Когда я переносила ее с кушетки на диван, чтобы перестелить кровать (она была такая легонькая, как перышко), она крепко-крепко обхватила меня за шею и говорит: «Ах, Арысенька, кажется, плохи мои дела». Потом она уже не могла сама садиться в кровати, поворачиваться, но умственное усилие не угасало; Вы себе представляете, Маневрочка, как она скучала, бедная моя мама, целый день лежа одна на диване в своей комнате. Кто знает, чего она ни передумала в эти одинокие часы. По вечерам, когда я, наконец, лежа уже в кровати, имела возможность поговорить с ней, много мне рассказывала о своей молодости, о годах учения, о нашем отце. Ведь мы так мало знали мамину жизнь. Она, сколько я себя помню, всегда работала, дома занималась и работала на двух-трех службах, все для того, чтобы мы могли учиться. И когда, выучила своих детей, умерла. Если мы увидимся с вами, Маневрочка, вы много должны рассказать о маме.
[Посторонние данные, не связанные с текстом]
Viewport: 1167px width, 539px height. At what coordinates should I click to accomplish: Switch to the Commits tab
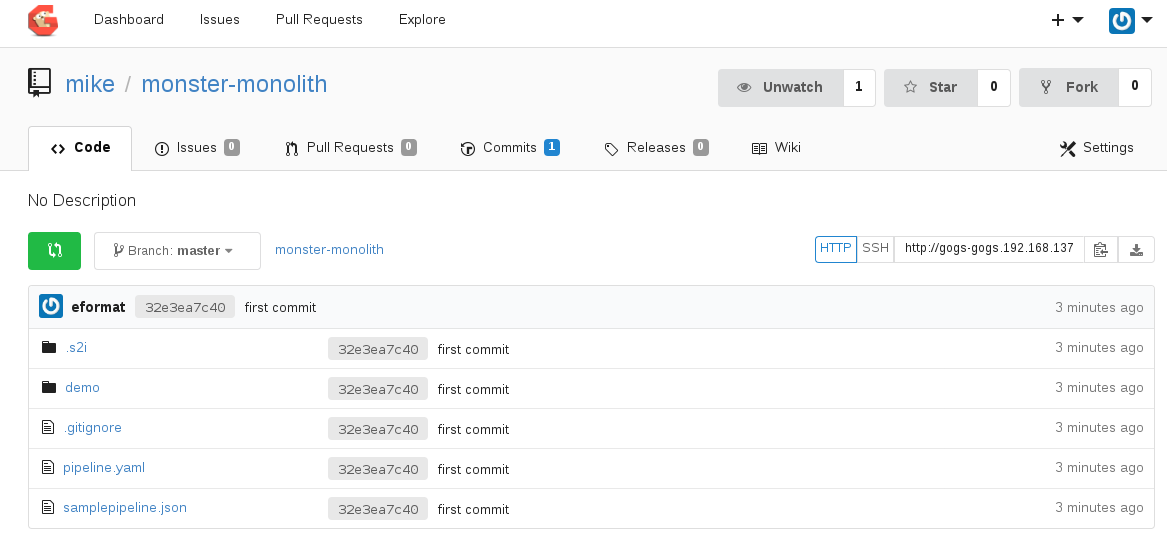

Но по вечерам я уже так уставала, что засыпала быстро. А маму эти воспоминания очень волновали. Я давала ей книги, но тяжелые, большие ей трудно было держать.

Даже накануне своей смерти мама читала «Путешествие капитана Гаттераса» Жюль Верна. Когда я ходила в магазин. В этот день к маме приходила Елизавета Ивановна, и мама была ей страшно рада. Как только маме станет немного лучше, Елизавета Ивановна возьмет ее к себе. Мама не хотела оставить меня одну, но потом все же сдалась. А на следующий день, 30 сентября, в 6 ч. утра мама умерла. Умерла она во сне, и я не уловила ее последнего вздоха. Вечером у нее было плохо с сердцем, одышка, сердцебиение, а потом все прошло и, как мне показалось, она тихо заснула. Ночью я несколько раз подходила и видела, что она дышит спокойно. Утром, когда я ее хотела разбудить, чтобы накормить, я увидела, что она лежит тихо-тихо и не дышит. Но видно это случилось только что, потому что она была как живая и только не дышала. В эту минуту мне стало так страшно жить дальше, так и легла бы рядом с мамой. А теперь привыкла уже. Только благодаря Елизавете Ивановне и Владимиру Федоровичу мама похоронена на Серафимовском кладбище. Теперь так и живу. Жду, когда Яна приедет ко мне, она тоже рвется сюда — больше ни у нее, ни у меня нет родных. О Сереже я получила извещение, что пропал без вести 14 августа 1941. Надеюсь, что, может быть, тут и путаница; еще будем все вместе. Целую крепко вас, Раичку, Джани. Пишите подробно о себе, что с вами всеми, как здоровье Раюши, ваше.